Torture? Obviously, But What About Litany Of Other Crimes?

So, just a quick thought here, and with a little prompting by Jon Turley, obviously there is torture, and outright homicide thereon, spelled out and specified by the SSCI Torture Report. As I have said on Twitter, there are many things covered in the SSCI Torture Report and, yet, many things left out.

There are too many instances in the SSCI Torture Report to catalogue individually, but let’s be perfectly clear, the failure to prosecute the guilty in this cock up is NOT restricted to what is still far too euphemistically referred to as “torture”.

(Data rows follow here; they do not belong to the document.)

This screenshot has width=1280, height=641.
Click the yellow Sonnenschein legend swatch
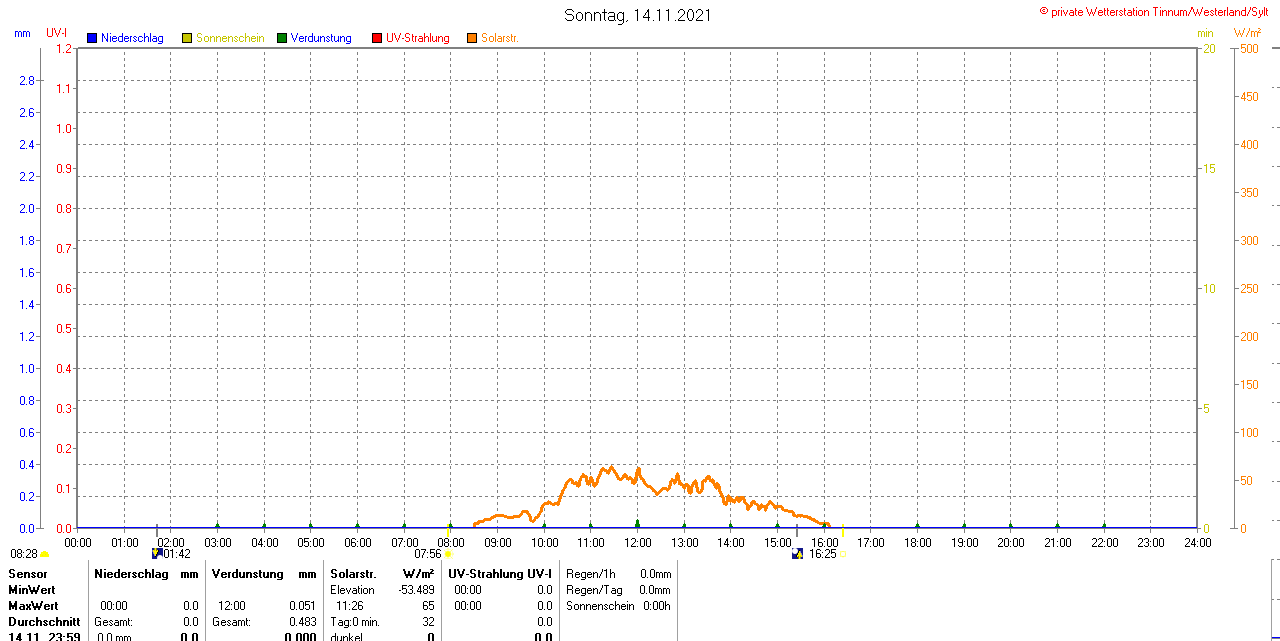(x=187, y=38)
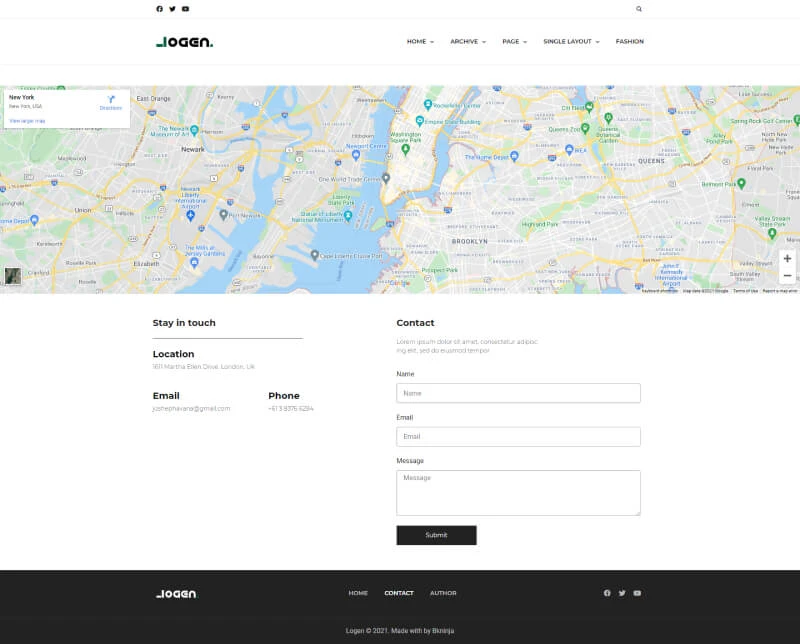The image size is (800, 644).
Task: Click the Twitter icon in top bar
Action: (x=172, y=9)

No, the criminality of US Government officials goes far beyond that. And, no, it is NOT “partisan” to point out that the underlying facts occurred under the Cheney/Bush regime (so stated in their relative order of power and significance on this particular issue).

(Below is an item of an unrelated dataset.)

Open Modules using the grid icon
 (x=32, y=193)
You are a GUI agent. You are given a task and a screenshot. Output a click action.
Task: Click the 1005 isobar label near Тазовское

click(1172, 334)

As you read through the report, if you have any mood and mind for actual criminal law at all, please consider the following offenses:

18 U.S.C. §1001 False Statements

18 U.S.C. §1621 Perjury

18 U.S.C. §1505 Obstruction of Justice

These are but a few of the, normally, favorite things the DOJ leverages and kills defendants with in any remotely normal situation. I know my clients would love to have the self serving, toxically ignorant and duplicitous, work of John Yoo and Jay Bybee behind them. But, then, even if it were so, no judge, court, nor sentient human, would ever buy off on that bullshit.

So, here we are. As you read through the SSCI Torture Report, keep in mind that it is NOT just about “torture” and “homicide”. No, there is oh so much more there in the way of normally prosecuted, and leveraged, federal crimes. Recognize it and report it.